Per lo studio, l'enzima endotiapepsina (grigio) è stato combinato con molecole della libreria di frammenti. L'analisi mostra che numerose sostanze sono in grado di agganciarsi all'enzima (molecole blu e arancioni). Ogni sostanza trovata è un potenziale punto di partenza per lo sviluppo di molecole più grandi. Credito:J. Wollenhaupt/HZB
Al fine di accelerare lo sviluppo sistematico dei farmaci, il team MX dell'Helmholtz-Zentrum Berlin (HZB) e il Drug Design Group dell'Università di Marburgo hanno creato una nuova libreria di sostanze. Consiste di 1103 molecole organiche che potrebbero essere utilizzate come elementi costitutivi per nuovi farmaci. Il team MX ha ora convalidato questa libreria in collaborazione con il gruppo FragMAX al MAX IV. La libreria di sostanze dell'HZB è disponibile per la ricerca in tutto il mondo e svolge anche un ruolo nella ricerca di sostanze attive contro SARS-CoV-19.
Perché i farmaci siano efficaci, di solito devono ancorarsi alle proteine di un organismo. Come una chiave in una serratura, parte della molecola del farmaco deve inserirsi in recessi o cavità della proteina bersaglio. Ormai da diversi anni, il team del Dipartimento di Cristallografia Macromolecolare (MX) dell'HZB guidato dal Dr. Manfred Weiss insieme al Drug Design Group guidato dal Prof. Gerhard Klebe (Università di Marburg) ha quindi lavorato alla costruzione delle cosiddette librerie di frammenti. Questi sono costituiti da piccole molecole organiche (frammenti) con cui è possibile sondare e mappare le cavità funzionalmente importanti sulla superficie delle proteine. I cristalli proteici vengono saturati con i frammenti e quindi analizzati utilizzando una potente luce a raggi X. Ciò consente di ottenere informazioni strutturali tridimensionali a livelli di risoluzione atomica. Tra l'altro, è possibile scoprire quanto bene uno specifico frammento di molecola si aggancia alla proteina bersaglio. Lo sviluppo di queste librerie di sostanze è avvenuto nell'ambito del progetto di ricerca congiunto Frag4Lead ed è stato finanziato dal Ministero federale tedesco dell'istruzione e della ricerca (BMBF).

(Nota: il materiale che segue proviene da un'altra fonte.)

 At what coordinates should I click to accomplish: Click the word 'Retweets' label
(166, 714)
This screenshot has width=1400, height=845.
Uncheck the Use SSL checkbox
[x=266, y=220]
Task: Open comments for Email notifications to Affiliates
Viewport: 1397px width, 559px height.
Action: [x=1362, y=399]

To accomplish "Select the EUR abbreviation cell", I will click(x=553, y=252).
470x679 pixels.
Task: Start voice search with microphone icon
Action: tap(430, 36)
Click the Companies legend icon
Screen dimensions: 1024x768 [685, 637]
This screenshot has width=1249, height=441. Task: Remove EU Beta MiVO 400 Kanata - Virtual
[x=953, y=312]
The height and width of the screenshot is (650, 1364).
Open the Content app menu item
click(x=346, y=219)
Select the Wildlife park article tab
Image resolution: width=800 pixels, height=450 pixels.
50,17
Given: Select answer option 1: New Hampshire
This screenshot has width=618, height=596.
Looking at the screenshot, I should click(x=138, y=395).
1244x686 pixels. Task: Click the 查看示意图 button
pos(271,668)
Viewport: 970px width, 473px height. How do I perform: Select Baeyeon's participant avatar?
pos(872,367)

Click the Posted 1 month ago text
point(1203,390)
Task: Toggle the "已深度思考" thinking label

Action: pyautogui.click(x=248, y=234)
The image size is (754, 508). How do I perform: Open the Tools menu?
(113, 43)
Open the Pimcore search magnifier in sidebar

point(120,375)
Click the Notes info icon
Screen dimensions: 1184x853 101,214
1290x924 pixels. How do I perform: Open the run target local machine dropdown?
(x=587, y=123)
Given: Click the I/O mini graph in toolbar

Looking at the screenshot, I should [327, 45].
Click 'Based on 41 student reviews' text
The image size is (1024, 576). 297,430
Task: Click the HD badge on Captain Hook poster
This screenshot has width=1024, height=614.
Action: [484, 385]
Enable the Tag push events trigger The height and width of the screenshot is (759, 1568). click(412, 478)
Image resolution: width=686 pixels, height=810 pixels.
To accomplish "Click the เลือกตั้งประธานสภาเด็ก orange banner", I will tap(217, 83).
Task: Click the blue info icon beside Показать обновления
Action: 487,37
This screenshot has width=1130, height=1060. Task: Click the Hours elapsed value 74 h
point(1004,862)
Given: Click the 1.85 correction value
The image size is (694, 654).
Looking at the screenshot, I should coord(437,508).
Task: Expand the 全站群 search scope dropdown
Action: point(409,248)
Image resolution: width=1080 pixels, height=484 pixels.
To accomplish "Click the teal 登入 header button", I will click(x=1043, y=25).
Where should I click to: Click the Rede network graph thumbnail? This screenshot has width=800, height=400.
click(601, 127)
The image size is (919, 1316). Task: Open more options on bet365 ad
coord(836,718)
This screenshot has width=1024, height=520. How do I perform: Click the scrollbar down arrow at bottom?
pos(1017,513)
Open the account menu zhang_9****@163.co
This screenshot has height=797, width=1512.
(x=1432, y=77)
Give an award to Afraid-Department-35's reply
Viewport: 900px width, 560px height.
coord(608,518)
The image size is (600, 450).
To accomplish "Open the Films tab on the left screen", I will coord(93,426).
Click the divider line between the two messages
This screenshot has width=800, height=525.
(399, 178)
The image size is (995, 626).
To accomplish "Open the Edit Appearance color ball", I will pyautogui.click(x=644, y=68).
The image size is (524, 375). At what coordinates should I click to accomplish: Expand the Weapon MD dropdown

Il team MX (MX sta per Macromolecular Crystallography) ha ora pubblicato il progetto di una libreria di frammenti chimicamente diversificata chiamata libreria "F2X-Universal", che si compone di 1, 103 composti. Da questa libreria è stata estratta una selezione rappresentativa di 96 composti, che è indicato come lo schermo di immissione F2X. Nel corso della pubblicazione della biblioteca, questa selezione è stata ora testata e convalidata con successo dal team MX dell'HZB presso la sorgente di raggi X MAX IV a Lund, Svezia e a BESSY II.
Nello studio, i team HZB e MAX IV hanno verificato l'efficienza della libreria F2X Entry esaminando l'endotiapepsina e il complesso proteico Aar2/RnaseH come enzimi bersaglio. Nel passaggio successivo, il team MX utilizzerà l'intera libreria universale.
"Per lo studio in corso, gli esperti di screening dei frammenti presso HZB—BESSY II hanno lavorato a stretto contatto con il team del progetto FragMAX presso MAX IV", ha affermato il Dr. Uwe Müller del team MX di HZB che ha contribuito a impostare le tre linee di luce MX a BESSY II e la linea di luce BioMAX a MAX IV. "Ciò ha consentito a entrambi i partner di sviluppare ulteriormente le proprie piattaforme tecnologiche e di utilizzarle per l'imaging delle superfici funzionali di diverse proteine. Questa sarà un'ottima base per la futura collaborazione tra MAX IV e HZB".